Books may be full of ideas, imagination, metaphors, fantasies and other such metaphysicalities, but they are also physical objects with a certain weight and heft to them. That becomes extremely clear when you are moving 25,000 of them from one place to another. Not me, all by myself, but a whole team of movers who came to Floyd Memorial Library. They took all the reference and nonfiction books off the shelves upstairs and moved them down to the shelves where the fiction used to live, meanwhile moving the fiction up.

It was a daunting proposition. We had made maps and plans and counted shelves and volumes. Then these enormous gentle men came and, while joking with each other, slowly, ponderously marched wooden shelving bins on wheels up and down the aisles, unshelving and then reshelving all those precious, beautiful, heavy books.

The trick is that each book needs to be in the place where it belongs so it can be found by readers. A misplaced book is as gone as a stolen book or an unreturned book or a book dropped in the bathtub. Libraries shelve their books by systems and if you understand the system and the book is shelved correctly, according to the rules of the system, then you should be able to find it.

It doesn’t really matter what the system is, as long as it works. Most academic libraries use the Library of Congress system and most public libraries use the Dewey Decimal system. There is a movement toward getting rid of Dewey and moving toward a word-based system, more like the one bookstores use. Dewey was invented and adopted because it was supposed to be simpler and more user-friendly than the alternatives at the time, but times have changed. It seems needlessly complicated to have to look up and remember a number like 641.5636 when you want a vegetarian cookbook, instead of walking down an aisle labeled cookbooks and finding a sign that says “vegetarian” next to related books that are shelved alphabetically by title.

That may be in our future; meanwhile the books all need to be housed according to their old addresses so they can be found. They need to be found so they can move and circulate, not only to local library patrons but all around Suffolk County and all around New York State and, theoretically, all around the United States at least, if not the world.

So, if the average book weighs 12 ounces and we just moved 25,000 of them, that was about nine-and-a-half tons of moving literature. No wonder I’m exhausted. All I want to do is curl up, maybe on a lounge chair out in the garden now that we have spring sunshine, tulips and budding lilacs. I would bring the book I’m reading now, which is not an average book weighing 12 ounces. Oh no. ‘A Storm of Swords’ by George R.R. Martin probably weighs about two or three pounds. Including the appendices, it has 973 pages. It is Book Three of ‘A Song of Ice and Fire,’ which started with ‘A Game of Thrones’ and will end eventually with ‘A Dance of Dragons.’
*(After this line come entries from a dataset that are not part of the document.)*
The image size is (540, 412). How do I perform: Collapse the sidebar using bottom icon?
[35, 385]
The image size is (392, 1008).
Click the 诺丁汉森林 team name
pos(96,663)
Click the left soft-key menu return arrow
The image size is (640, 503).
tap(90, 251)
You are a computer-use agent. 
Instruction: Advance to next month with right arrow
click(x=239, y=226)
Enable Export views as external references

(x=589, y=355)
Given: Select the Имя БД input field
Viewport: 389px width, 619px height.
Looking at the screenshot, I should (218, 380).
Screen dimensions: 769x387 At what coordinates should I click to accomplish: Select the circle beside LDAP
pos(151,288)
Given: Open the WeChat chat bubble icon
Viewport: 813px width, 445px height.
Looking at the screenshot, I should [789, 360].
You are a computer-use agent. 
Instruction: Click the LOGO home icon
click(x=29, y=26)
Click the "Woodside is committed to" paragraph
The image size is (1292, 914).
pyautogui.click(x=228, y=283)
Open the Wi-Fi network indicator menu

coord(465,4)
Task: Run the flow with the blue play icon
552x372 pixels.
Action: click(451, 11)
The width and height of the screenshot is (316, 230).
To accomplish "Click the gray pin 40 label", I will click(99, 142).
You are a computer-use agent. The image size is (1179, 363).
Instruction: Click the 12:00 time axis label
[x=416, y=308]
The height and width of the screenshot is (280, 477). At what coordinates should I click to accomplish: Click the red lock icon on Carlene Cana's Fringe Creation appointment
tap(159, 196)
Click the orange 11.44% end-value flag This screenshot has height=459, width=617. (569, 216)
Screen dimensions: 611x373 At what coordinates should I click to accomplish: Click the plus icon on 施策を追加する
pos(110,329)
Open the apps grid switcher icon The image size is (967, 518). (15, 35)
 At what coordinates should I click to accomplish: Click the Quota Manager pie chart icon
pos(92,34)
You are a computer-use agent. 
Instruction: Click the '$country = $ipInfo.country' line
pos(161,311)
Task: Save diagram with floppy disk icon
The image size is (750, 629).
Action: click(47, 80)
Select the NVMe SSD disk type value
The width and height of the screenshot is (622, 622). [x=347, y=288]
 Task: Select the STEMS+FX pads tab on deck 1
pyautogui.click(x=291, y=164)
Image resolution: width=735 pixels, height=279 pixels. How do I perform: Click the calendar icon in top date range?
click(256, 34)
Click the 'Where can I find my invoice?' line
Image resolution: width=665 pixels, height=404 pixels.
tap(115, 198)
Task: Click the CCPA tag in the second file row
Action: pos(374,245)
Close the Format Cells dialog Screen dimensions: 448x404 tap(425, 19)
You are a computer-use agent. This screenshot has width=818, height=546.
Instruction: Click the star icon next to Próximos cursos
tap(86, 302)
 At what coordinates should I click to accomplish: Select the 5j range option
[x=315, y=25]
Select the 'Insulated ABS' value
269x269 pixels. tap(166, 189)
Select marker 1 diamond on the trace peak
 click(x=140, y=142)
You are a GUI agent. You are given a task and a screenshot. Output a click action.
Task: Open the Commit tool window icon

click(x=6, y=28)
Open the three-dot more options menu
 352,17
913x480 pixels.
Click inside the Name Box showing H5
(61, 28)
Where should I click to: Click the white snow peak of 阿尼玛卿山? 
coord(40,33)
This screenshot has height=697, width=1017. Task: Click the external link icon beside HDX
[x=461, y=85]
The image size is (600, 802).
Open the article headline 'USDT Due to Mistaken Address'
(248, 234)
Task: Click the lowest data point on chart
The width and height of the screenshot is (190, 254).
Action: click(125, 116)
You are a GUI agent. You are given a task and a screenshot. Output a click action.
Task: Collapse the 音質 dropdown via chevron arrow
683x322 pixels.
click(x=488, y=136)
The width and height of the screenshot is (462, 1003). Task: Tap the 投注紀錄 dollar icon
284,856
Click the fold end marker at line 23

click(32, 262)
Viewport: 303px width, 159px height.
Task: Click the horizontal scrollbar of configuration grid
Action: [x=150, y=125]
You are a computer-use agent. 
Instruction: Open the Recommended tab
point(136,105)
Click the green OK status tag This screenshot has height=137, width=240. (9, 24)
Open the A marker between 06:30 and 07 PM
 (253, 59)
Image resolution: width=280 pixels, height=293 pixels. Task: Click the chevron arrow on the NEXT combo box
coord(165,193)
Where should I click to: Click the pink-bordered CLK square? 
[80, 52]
I am totally addicted to this epic fantasy series after fending it off for a few years. I actually had breakfast with Mr. Martin at a conference of some sort — me and George and 50 or so other authors and librarians. I found him funny and charming and he’d had written a book in which one of the major characters was named Bran, the same unusual name I had given my son. So I accepted the free paperback copy of “A Game of Thrones” and gave it to my son, who loved it.

I like fantasy as a genre, when I am in the mood and when it is good. Martin is being called the American Tolkien (did you get the echo of the double Rs?) and though his work is different from “The Hobbit” and “The Lord of the Rings,” it is no less compelling. My favorite writer in the fantasy genre is Ursula Le Guin, who has written six novels about “Earthsea,” each much slenderer than the epics noted above, but just as weighty and important in exploring the real subject of fantasy epics: good and evil. Not a simple subject, and these are not simple books.

In earlier years, Martin worked as a television writer on the remake of “The Twilight Zone” and a “Beauty and the Beast” series, so it’s not surprising that “The Game of Thrones” is being made into a TV series by HBO, 10 hour-long shows, aired weekly. I’m sure I will end up watching it eventually, but I know it won’t be the same as the hours I’m spending happily immersed in these gigantic, complicated, heavy books. Heavy both metaphysically and physically.

Ms. Johnson, of Greenport, is assistant director at Floyd Memorial Library and moonlights as an artist and newspaper columnist.